Él suspiró, consciente de que, como siempre, ella solo le diría lo que quisiera revelar. Sin embargo, algo en su tono le decía que había algo más detrás de esa actitud desafiante. Quizás el peso de su historia, el misterio de su pasado y la razón de su venganza, lo que aún no le había contado.
—¿Sabes qué? —inquirió él, soltando su brazo sin dejar de mirarla a los ojos—. Por una vez, podríamos olvidarnos de todo esto. Del trabajo, de tus robos. Solo por esta noche.
Carlota lo miró con sorpresa. La propuesta de una tregua era inesperada, pero no podía negar que la idea la tentaba. La Feria de Abril tenía algo especial, algo casi mágico. Quizás fuera la música, las luces, o el deseo de escapar de las sombras de su pasado, aunque fuera por una sola noche.
—¿Quieres invitarme a una copa, poli? —preguntó, levantando una ceja y soltando una risa ligera, que sonaba casi despreocupada, como si, por un instante, la chica llena de resentimiento y planes de venganza desapareciera.
—Pues sí. Y también a bailar —no vaciló.
Los dos caminaron juntos hasta una caseta más pequeña, un lugar acogedor lleno de personas bailando y riendo. La música flamenca llenaba el aire, y por primera vez, se dejaron llevar.
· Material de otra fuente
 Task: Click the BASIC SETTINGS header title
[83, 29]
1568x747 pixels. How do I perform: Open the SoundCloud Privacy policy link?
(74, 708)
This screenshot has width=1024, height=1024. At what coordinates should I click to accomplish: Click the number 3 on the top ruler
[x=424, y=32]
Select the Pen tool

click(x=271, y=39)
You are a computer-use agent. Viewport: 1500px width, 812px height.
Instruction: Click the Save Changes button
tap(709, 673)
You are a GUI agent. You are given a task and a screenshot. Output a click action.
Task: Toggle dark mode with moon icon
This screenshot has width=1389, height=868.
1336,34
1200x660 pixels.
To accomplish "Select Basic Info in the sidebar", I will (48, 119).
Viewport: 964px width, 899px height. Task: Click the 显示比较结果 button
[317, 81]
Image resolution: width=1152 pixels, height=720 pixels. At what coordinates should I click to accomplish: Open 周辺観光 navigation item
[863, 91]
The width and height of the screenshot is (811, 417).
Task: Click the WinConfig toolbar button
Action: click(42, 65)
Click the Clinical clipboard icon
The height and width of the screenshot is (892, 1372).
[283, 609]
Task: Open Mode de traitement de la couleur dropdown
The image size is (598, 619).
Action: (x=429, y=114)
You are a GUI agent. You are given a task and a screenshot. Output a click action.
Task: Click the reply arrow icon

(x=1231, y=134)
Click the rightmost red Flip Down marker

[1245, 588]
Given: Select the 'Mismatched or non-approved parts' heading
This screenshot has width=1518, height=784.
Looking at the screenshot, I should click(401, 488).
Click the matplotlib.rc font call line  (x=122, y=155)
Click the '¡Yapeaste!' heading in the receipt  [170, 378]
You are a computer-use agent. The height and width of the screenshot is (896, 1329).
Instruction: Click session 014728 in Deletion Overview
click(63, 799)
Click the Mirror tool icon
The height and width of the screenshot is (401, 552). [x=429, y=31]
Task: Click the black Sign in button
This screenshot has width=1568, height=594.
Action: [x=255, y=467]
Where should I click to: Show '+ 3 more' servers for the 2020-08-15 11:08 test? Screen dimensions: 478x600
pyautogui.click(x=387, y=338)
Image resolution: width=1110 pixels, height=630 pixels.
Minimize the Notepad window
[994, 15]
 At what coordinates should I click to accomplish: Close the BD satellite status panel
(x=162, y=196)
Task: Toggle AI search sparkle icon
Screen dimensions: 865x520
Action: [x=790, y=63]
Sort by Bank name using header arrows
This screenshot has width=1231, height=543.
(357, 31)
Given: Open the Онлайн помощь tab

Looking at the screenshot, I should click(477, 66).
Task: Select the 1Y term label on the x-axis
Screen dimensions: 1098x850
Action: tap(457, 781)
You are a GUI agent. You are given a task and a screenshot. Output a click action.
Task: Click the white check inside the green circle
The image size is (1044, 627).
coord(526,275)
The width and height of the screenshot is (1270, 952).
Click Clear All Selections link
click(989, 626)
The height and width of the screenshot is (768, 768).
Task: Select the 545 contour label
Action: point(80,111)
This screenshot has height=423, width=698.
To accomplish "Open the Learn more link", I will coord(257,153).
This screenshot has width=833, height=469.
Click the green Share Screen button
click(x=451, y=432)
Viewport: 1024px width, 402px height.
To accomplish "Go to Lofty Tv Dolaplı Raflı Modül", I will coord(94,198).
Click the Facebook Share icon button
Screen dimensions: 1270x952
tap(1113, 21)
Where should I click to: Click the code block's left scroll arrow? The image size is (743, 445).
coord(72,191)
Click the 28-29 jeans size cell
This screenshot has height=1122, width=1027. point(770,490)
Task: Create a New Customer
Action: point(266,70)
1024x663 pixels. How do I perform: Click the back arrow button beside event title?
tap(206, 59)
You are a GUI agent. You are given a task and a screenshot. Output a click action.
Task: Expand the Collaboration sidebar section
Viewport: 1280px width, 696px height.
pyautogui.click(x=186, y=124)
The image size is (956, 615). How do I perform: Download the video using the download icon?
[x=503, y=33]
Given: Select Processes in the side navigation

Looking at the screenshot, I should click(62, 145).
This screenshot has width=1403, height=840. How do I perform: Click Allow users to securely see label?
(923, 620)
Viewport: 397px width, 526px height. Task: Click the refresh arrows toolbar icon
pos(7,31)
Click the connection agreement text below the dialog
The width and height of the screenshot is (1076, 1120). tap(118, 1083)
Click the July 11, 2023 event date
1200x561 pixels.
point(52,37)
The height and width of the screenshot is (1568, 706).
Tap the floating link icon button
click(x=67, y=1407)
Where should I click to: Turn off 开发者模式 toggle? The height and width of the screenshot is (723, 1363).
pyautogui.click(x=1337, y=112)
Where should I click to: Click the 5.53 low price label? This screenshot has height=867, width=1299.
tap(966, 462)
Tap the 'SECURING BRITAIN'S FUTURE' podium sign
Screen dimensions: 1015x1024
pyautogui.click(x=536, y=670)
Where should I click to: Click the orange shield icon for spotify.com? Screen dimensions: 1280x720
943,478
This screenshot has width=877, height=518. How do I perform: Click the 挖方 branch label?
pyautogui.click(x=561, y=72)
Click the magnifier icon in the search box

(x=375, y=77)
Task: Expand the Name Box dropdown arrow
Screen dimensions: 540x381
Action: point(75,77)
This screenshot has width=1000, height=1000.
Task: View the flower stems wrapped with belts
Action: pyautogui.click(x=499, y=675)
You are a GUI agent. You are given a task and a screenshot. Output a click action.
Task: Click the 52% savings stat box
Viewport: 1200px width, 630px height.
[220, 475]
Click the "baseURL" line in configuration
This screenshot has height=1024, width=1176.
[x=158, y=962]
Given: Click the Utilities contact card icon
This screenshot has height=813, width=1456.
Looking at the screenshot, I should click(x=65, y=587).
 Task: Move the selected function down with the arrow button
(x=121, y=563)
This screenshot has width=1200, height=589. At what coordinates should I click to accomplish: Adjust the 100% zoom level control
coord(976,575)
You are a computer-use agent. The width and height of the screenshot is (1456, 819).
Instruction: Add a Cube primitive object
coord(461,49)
Armando le ofreció una copa de fino, y ella aceptó, con una sonrisa que parecía iluminar sus ojos. Hablaron de temas triviales, de la feria, de la música y las tradiciones. Entre el brindis y el bullicio, se sintieron más cercanos de lo que hubieran imaginado.
Luego, en medio de una canción alegre, él le extendió la mano para invitarla a bailar. Ella aceptó, y ambos se sumergieron en el ritmo de las palmas y las guitarras. Al principio, los movimientos de la joven eran cautelosos, pero pronto se dejó llevar. Él la sostenía con firmeza, con sus manos marcando cada paso, cada giro. Entre risas y pasos de baile, ambos se olvidaron de todo, incluso del por qué estaban allí.
La distancia entre ellos parecía desvanecerse, y en uno de los giros, se quedaron mirando directamente a los ojos. En ese instante, el ruido de la feria se apagó, y solo sintieron la cercanía, el latido compartido de dos corazones que, en otras circunstancias, habrían seguido caminos diferentes. El policía, casi sin darse cuenta, acarició la mejilla de la muchacha, y ella no se apartó. Sus miradas se fundieron, llenas de una intensidad que ni uno ni otro podían negar.
—No deberíamos hacer esto —murmuró ella, apenas audible, mas sin apartarse.
—Tal vez, pero esta noche quiero verte, sin todo lo demás. Solo a ti, Gata —respondió él, con sinceridad en su voz.